Control of drug release rate by partition effect via drug immobilization.
Date of Issue2011
School of Mechanical and Aerospace Engineering
New technology and clearer biological insight have led to new classes of therapeutic agents; typical examples are antibodies, gene-based drugs, antisense oligonucleotides, virus-like particles, recombinant proteins and hormone. But the potency and activity of these biotechnological agents are often thwarted by the wrong or the improperly constructed delivery systems, due to the fact that these agents frequently have short half-lives, poor permeability in membranes, and serious toxicity when delivered systemically in large doses. Drug Delivery Systems (DDS) are designed to deliver hormones and other protein drugs so as to maximize their therapeutic effect. Precise control of the drug release rate is crucial in such systems; yet it is not achieved with reasonable flexibility and accuracy.
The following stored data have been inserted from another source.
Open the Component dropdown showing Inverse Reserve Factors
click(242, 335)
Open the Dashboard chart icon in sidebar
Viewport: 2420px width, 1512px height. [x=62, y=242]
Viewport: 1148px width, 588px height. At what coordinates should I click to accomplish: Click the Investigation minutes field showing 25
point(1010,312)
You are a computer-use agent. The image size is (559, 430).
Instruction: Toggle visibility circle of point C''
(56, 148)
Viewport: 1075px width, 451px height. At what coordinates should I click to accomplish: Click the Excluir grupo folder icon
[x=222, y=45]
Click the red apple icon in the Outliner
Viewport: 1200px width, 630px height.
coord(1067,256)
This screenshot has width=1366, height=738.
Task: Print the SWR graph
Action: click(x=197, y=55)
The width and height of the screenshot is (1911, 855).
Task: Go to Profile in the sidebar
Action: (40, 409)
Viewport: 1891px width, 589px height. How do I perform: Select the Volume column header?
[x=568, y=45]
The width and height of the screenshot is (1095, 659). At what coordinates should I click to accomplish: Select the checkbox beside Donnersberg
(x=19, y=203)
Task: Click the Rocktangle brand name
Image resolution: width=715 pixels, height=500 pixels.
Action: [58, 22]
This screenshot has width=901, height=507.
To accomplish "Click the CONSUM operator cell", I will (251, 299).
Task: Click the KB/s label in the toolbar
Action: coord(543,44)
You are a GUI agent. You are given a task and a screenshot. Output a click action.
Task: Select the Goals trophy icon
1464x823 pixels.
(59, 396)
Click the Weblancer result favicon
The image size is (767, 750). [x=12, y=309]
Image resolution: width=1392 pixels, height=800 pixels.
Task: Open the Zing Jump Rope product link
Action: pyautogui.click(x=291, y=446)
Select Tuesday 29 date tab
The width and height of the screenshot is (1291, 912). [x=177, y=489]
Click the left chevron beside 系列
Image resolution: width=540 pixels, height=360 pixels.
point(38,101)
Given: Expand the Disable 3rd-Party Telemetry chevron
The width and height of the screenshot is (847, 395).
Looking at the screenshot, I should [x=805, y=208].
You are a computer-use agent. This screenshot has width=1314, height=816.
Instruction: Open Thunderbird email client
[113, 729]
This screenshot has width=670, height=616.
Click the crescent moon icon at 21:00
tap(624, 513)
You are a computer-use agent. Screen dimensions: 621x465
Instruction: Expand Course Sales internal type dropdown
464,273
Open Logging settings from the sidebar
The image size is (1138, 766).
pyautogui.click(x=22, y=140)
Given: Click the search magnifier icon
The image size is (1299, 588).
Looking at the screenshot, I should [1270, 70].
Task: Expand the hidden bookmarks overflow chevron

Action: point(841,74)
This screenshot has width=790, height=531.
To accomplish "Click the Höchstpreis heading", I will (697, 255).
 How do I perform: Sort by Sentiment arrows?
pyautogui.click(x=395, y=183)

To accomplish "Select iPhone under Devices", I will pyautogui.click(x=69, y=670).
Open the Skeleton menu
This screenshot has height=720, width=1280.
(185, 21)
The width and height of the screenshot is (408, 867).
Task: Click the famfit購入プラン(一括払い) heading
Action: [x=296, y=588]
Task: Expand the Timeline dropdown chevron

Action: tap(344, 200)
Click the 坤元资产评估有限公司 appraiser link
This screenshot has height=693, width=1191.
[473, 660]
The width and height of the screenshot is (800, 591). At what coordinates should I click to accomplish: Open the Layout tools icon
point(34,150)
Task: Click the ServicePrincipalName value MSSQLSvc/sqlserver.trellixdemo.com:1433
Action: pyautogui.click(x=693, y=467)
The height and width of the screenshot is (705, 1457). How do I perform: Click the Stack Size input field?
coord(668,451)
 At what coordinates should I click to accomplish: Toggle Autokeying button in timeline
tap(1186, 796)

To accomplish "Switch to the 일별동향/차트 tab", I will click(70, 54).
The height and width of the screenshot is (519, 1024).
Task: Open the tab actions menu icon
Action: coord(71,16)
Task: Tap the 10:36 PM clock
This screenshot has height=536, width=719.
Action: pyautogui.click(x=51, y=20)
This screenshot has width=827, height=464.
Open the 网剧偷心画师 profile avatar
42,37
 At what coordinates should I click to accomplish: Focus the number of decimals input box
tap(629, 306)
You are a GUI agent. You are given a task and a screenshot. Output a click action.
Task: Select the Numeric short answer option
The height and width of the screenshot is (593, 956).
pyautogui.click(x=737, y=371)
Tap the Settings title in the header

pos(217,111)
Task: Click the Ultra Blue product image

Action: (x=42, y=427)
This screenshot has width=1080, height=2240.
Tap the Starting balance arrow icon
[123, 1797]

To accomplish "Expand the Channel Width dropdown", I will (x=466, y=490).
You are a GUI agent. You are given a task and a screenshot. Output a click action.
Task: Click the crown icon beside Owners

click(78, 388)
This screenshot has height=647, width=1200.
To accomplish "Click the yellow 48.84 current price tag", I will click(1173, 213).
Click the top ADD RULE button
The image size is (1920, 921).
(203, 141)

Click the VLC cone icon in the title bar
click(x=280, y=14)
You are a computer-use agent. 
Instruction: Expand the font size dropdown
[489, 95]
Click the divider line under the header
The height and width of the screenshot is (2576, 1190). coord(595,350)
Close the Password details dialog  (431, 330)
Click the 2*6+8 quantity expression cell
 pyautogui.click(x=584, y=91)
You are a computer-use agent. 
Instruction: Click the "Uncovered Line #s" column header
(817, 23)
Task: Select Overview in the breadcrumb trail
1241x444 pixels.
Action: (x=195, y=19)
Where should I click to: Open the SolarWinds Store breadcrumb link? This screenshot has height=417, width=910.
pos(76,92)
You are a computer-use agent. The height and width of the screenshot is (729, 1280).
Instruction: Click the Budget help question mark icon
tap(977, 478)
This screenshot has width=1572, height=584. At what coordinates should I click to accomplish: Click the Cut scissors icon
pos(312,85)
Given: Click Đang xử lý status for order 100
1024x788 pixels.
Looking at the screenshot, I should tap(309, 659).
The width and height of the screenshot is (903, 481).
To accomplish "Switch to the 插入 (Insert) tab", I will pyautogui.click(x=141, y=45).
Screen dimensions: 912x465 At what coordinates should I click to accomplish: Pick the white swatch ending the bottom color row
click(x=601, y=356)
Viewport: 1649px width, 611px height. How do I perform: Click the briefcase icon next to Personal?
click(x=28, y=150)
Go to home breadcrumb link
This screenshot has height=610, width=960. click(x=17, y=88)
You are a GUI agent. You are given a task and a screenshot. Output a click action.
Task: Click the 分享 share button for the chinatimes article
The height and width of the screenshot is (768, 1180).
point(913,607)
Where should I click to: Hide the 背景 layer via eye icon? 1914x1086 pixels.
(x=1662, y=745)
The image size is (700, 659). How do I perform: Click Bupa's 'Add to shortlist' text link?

One of the reasons behind the imprecise control is that some of the important factors governing drug release rate are not actively controlled. Partition coefficient is one of such factors. The objective of our project is to provide a method to actively control the partition coefficient so as to more precisely control the overall drug release rate for a better therapeutic outcome. It is hypothesized that the drug partition coefficient can be tailored by immobilizing the same drug in the DDS due to the chemical potential contribution. It is found that the immobilization of the model drug (Bovine Serum Albumin, BSA) in the DDS results in a slower release rate for the un-immobilized drug (BSA). The reduction in release rate can be attributed to partition coefficient reduction, and the mathematical equation that depicts this relation between partition coefficient and the amount of immobilization is derived based on first-principle thermodynamic analysis.